Hull-Mendoza, presa del pánico en su presidencia sobre una nación que se estaba deshabitando, se unió a sus ministros. El Independence, a bordo del cual viajaba el gobierno de América, era el más perfecto de los navios espaciales, más grande, más confortable, con un lounge hermoso, aunque demasiado lleno de gente, y con roperos para los senadores y representantes. Fue, sin embargo, al mismo lugar donde los otros y Black-Kupperman se suicidaron, dejando una nota que decía "que no podía vivir con su conciencia".
Al día siguiente de la partida del Presidente americano, Barlow estalló iracundo. Se suponía que por su mesa habían de pasar todos los documentos importantes concernientes al Probpopact y esto… ¡esta ultrajante cosa… llamada Probpopact, había pasado al ejecutivo sin que él pudiera echarle una sola ojeada!
Llamó furioso a su estadístico, Rogge-Smith. Rogge-Smith parecía ser el causante de todo.

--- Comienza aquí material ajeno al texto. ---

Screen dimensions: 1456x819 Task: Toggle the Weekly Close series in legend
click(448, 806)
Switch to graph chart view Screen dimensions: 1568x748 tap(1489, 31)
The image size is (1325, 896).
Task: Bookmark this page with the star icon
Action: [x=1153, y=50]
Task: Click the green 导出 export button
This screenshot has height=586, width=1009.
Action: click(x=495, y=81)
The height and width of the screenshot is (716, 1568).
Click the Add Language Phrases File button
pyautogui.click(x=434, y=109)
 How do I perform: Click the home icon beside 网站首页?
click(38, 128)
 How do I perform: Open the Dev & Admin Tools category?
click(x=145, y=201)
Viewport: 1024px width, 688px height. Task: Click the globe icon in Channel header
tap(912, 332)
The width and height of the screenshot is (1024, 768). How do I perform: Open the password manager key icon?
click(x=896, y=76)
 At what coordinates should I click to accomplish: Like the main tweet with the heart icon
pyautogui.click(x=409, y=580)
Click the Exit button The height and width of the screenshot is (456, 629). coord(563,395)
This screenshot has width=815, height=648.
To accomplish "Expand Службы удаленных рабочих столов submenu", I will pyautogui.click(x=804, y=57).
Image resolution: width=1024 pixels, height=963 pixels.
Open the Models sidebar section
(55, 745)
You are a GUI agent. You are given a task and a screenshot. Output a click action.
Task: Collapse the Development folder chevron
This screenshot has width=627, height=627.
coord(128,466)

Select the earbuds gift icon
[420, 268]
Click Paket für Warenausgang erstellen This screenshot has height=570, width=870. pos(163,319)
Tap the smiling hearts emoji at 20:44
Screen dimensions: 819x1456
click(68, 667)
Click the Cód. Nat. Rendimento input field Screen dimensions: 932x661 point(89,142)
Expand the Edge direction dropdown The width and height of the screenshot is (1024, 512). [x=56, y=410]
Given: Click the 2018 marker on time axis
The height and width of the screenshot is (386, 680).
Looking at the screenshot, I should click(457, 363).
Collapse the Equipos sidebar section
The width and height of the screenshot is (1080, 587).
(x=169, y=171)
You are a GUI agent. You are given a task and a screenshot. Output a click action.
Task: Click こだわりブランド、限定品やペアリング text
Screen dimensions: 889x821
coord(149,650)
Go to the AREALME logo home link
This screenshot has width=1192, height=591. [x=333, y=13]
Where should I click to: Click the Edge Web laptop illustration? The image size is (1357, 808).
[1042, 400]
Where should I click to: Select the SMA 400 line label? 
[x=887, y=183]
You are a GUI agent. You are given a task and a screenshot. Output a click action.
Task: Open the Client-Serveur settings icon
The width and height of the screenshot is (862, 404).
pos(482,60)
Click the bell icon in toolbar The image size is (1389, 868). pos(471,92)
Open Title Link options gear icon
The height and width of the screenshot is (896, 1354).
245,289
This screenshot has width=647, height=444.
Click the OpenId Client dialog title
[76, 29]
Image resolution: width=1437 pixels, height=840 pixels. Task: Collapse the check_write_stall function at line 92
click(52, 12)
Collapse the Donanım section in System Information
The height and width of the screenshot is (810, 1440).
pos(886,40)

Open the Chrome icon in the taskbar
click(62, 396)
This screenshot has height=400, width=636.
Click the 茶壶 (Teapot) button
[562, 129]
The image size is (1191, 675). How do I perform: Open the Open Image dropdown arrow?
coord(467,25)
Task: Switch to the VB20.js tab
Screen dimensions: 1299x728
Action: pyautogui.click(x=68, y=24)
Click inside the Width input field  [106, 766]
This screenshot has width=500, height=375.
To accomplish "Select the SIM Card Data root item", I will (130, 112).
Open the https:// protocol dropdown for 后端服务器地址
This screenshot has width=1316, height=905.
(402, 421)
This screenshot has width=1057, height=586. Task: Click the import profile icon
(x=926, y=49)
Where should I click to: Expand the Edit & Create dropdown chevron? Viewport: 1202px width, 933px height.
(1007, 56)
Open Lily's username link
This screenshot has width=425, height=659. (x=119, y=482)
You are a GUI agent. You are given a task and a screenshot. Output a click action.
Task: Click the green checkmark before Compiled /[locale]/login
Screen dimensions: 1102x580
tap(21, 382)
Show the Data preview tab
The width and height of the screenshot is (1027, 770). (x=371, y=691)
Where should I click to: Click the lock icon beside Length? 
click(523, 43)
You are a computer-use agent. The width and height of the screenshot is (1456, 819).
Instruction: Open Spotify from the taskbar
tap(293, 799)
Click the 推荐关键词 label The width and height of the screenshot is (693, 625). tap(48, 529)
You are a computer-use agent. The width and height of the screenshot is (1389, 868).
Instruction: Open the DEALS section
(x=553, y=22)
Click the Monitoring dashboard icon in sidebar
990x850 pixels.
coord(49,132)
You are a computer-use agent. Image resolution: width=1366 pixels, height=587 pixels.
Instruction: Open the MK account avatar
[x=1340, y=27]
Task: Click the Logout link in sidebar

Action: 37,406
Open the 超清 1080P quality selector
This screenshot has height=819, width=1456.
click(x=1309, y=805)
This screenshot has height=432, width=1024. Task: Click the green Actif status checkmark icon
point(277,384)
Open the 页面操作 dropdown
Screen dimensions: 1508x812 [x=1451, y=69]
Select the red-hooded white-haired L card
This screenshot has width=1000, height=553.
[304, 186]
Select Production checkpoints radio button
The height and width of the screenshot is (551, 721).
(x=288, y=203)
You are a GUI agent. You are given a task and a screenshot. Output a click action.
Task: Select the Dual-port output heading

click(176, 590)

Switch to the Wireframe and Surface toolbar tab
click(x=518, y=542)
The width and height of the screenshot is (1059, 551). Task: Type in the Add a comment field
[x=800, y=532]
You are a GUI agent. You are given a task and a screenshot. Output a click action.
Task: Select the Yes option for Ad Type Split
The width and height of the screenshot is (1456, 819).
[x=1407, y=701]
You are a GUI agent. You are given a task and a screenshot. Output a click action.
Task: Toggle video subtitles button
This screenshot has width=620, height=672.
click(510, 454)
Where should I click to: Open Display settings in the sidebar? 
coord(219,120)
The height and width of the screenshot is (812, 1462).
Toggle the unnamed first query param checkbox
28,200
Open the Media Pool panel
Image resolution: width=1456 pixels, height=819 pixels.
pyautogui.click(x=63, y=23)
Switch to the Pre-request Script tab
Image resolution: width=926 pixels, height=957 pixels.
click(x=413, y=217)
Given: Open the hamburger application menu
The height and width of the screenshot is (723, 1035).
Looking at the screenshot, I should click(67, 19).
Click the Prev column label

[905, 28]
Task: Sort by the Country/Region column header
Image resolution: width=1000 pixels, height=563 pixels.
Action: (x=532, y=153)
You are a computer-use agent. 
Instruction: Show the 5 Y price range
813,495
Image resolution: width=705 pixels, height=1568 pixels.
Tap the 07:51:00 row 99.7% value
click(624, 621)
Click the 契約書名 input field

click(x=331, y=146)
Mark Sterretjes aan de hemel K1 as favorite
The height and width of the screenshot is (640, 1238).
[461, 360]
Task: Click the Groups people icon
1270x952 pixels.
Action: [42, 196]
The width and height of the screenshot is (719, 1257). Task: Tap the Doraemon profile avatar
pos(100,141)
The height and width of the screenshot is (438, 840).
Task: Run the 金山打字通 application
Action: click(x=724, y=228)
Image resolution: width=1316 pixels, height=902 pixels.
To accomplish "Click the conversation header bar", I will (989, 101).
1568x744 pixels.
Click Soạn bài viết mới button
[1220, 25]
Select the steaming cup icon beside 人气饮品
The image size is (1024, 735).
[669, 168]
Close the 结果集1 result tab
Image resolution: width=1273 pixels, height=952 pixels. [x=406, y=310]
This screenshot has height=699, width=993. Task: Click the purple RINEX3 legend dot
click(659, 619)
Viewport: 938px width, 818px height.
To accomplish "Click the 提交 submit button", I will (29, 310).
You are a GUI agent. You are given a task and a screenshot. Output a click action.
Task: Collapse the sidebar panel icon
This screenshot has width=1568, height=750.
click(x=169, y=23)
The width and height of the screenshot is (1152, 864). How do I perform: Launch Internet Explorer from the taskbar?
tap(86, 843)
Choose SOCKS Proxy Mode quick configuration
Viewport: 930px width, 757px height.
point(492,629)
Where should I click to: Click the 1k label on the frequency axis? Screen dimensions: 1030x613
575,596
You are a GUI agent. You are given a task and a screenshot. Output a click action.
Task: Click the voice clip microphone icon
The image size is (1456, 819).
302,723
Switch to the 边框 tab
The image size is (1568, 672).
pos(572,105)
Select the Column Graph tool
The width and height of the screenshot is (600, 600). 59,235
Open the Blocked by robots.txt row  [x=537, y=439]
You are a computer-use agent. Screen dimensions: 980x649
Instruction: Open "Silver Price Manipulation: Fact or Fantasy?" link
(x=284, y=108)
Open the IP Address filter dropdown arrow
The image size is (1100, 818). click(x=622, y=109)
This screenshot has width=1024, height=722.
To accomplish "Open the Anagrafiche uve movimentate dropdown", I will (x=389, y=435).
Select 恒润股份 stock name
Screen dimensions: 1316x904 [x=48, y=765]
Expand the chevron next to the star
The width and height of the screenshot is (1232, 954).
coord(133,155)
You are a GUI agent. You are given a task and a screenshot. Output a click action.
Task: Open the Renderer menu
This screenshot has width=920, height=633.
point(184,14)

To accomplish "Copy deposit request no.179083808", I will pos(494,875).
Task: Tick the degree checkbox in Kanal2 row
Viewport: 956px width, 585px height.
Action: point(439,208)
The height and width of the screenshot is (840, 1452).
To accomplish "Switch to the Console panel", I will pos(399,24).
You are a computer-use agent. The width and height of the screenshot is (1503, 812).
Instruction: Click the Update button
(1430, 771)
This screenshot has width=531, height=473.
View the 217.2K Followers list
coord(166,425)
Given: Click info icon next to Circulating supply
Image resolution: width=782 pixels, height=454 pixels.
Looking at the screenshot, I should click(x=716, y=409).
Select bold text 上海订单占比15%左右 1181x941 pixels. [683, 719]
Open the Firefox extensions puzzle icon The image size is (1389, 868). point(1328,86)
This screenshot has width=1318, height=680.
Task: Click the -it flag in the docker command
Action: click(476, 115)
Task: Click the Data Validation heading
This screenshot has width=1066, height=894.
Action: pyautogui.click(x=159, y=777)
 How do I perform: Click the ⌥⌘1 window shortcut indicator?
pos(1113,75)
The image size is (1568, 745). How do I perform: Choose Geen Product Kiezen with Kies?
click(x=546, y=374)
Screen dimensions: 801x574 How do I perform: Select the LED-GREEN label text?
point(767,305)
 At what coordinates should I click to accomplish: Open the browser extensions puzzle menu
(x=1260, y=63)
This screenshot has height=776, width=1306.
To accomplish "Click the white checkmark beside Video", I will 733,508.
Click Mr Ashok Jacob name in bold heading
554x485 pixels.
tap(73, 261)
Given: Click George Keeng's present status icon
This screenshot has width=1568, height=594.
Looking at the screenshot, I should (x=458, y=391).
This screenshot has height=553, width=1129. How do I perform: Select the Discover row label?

Mientras Rogge-Smith estaba en la puerta, Barlow espetó:
—¿Qué significa esto? ¿Por qué no se me ha consultado? ¿Hasta dónde han llegado ustedes y por qué han hecho esto que yo no he autorizado?
—No quisimos molestarle, Jefe —afirmó Rogge-Smith—. No se trataba realmente de un asunto técnico, sino de dar un toque final. ¿Quiere verlo terminado?
Apaciguado, Barlow siguió a su estadístico abajo, al corredor.
—Sin embargo, no tenían que haber hecho nada sin mi consentimiento —gruñó—. ¿Dónde demonios habrían ido a parar ustedes sin mi ayuda?
—Tiene usted razón, Jefe. Nosotros solos no podríamos haber resuelto nada; nuestros cerebros no trabajan como el suyo. Y todo eso que sabe usted de Hitler… no se nos hubiera ocurrido a nosotros. Pobre Black-Kupperman.
Al final de una ligera rampa había una sala de máquinas bastante espaciosa. Hacía frío en ella. Rogge-Smith pulsó un botón y un motor se puso en marcha, y la luz polar penetró con sus rayos en la sala al paso que el techo se abría lentamente. Apareció a la vista una pequeña astronave con la puerta abierta.
Barlow abrió la boca asombrado cuando Rogge-Smith le cogió de un brazo y vio a sus otros muchachos: Swenson-Swenson, el ingeniero; Tsutsugimushi-Duncan, el encargado de las propulsoras; Kalb-French, el publicista.
—Métase dentro, Jefe —ordenó Tsutsugimushi-Duncan—. Esto es el Probpopact.
—¡Pero yo soy el dictador mundial!
—Así es, Jefe. Figurará usted en la Historia, desde luego… pero esto es necesario. Lo siento.
Cerróse la puerta. La aceleración empujó a Barlow cruelmente contra el metálico suelo. Algo roto, cálido, húmedo y de salino gusto bajó desde su boca hasta la barbilla. La luz polar que se filtraba por el ojo de buey convirtióse súbitamente en una fiera lanza que apuñalaba sus ojos; se hallaba fuera de la atmósfera.
Retorciéndose en el suelo, destrozado por la aceleración, Barlow se dio cuenta de que algunas cosas no habían cambiado, de que el crimen se paga finalmente…
Lo último que aprendió fue que la muerte es el final del sufrimiento.